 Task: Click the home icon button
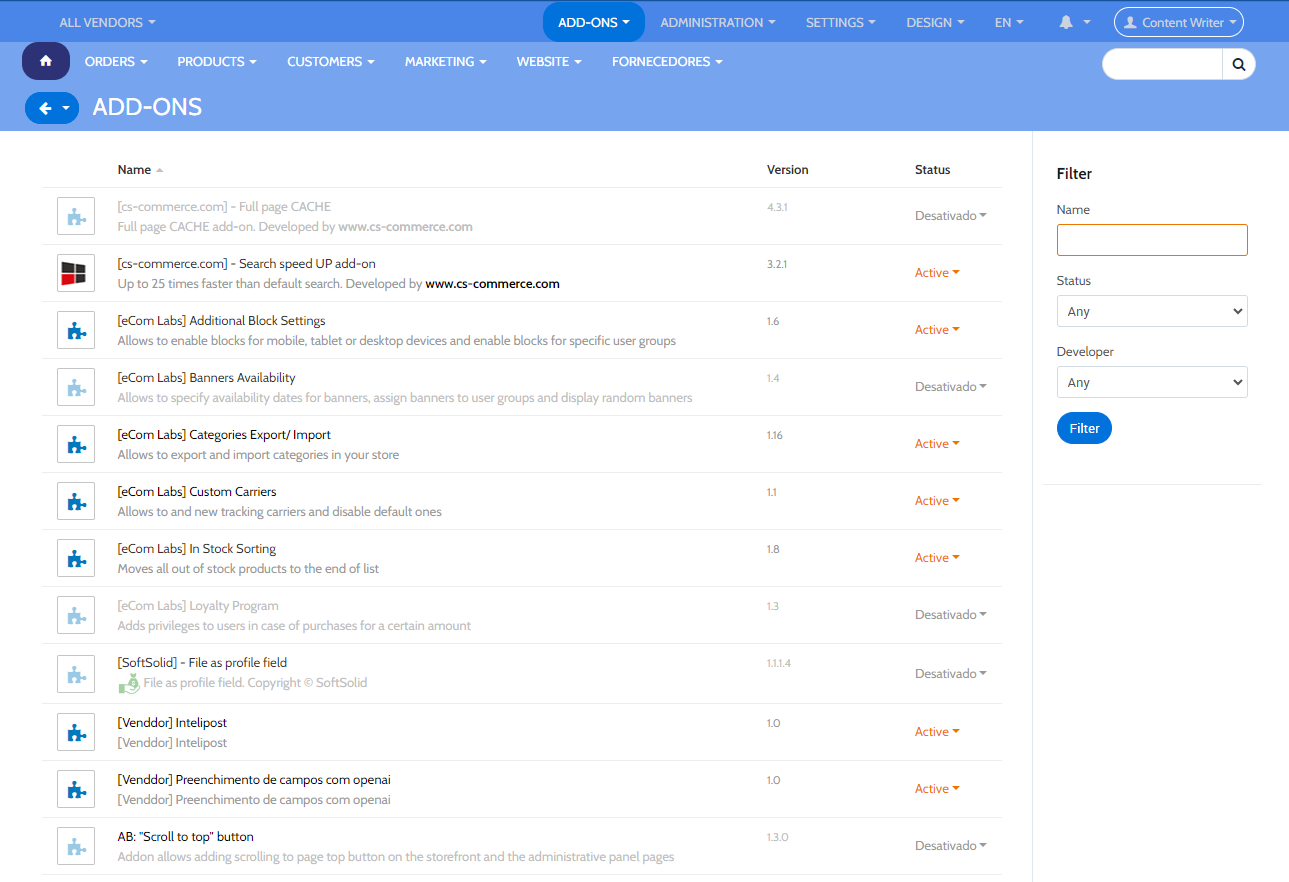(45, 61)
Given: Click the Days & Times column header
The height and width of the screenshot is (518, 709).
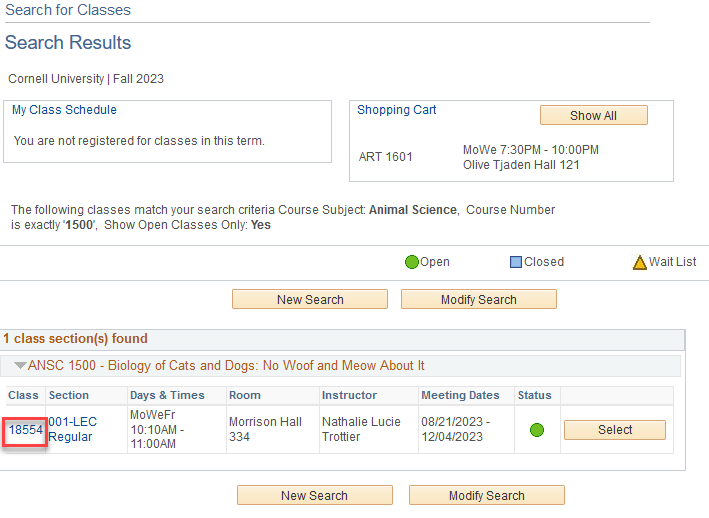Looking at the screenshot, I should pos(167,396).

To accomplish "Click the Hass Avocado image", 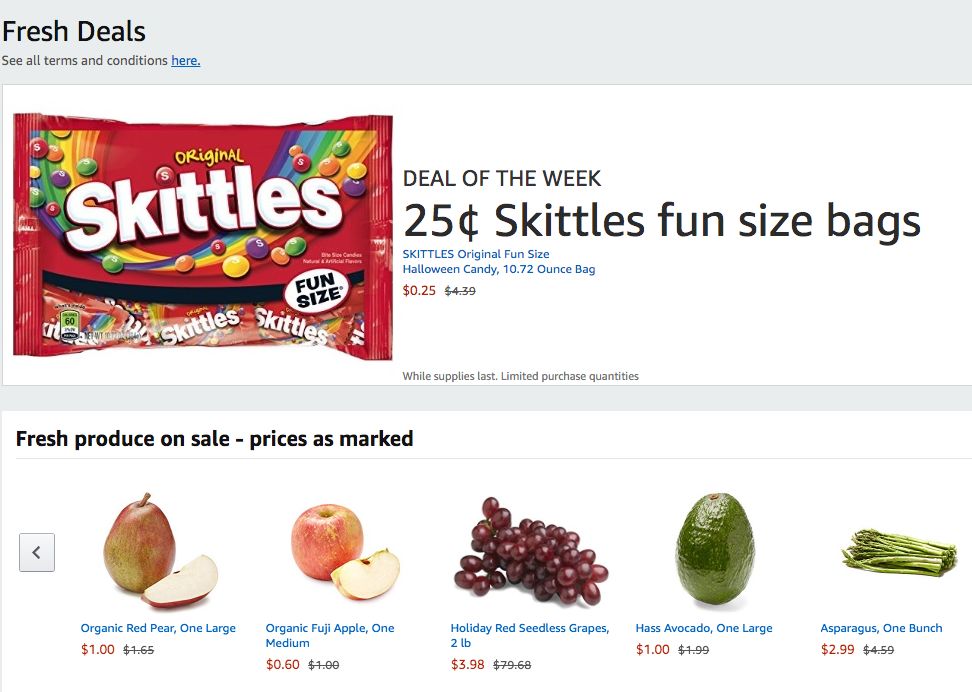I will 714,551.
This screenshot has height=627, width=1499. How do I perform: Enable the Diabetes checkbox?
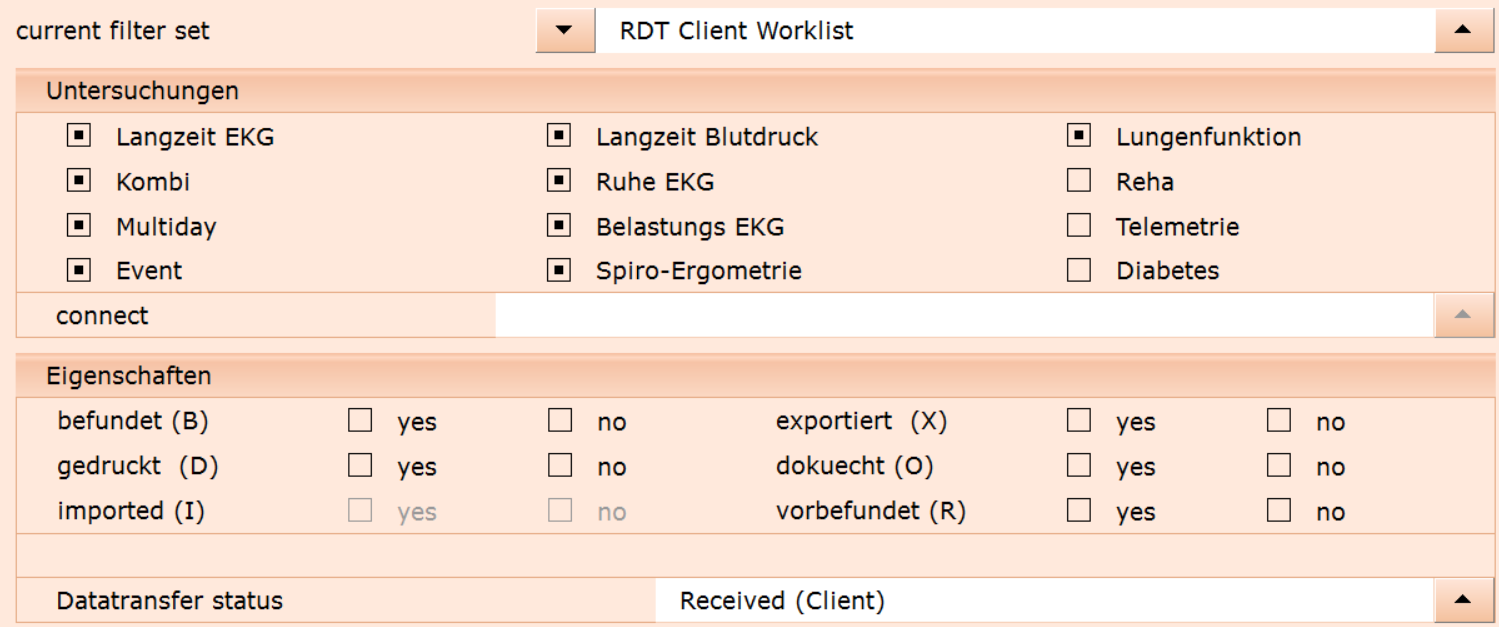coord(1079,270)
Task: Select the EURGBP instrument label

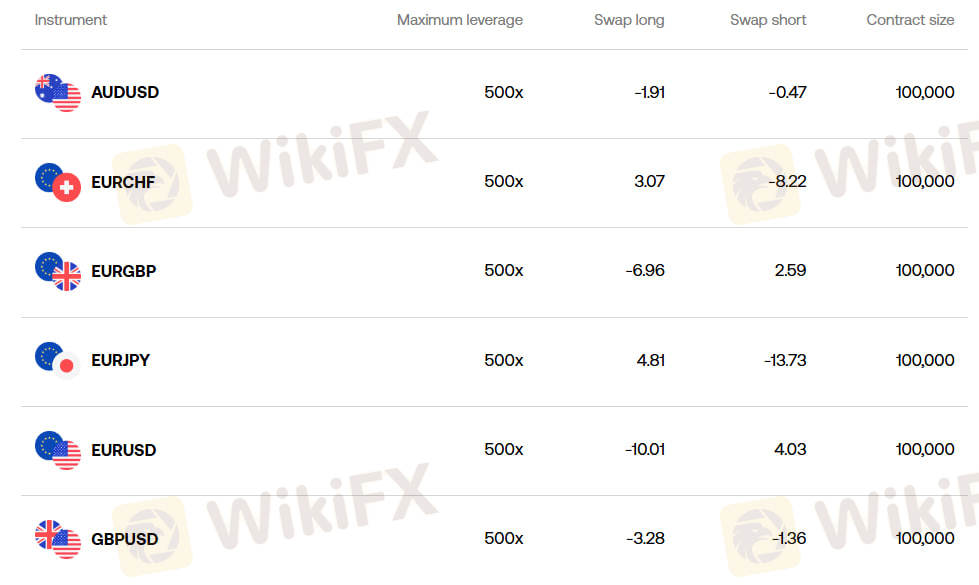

━━━━━━━━━━━━━━━━━━━━━━━━━━━━━━

#### THE TASK:
Please transcribe, word for word, every line from the one containing "This screenshot has" through the last line of the records, both included, and leave the pictures out.

#### ANSWER SECTION:
This screenshot has height=627, width=1499. How do I perform: Enable the Diabetes checkbox?
coord(1079,270)
Task: Select the EURGBP instrument label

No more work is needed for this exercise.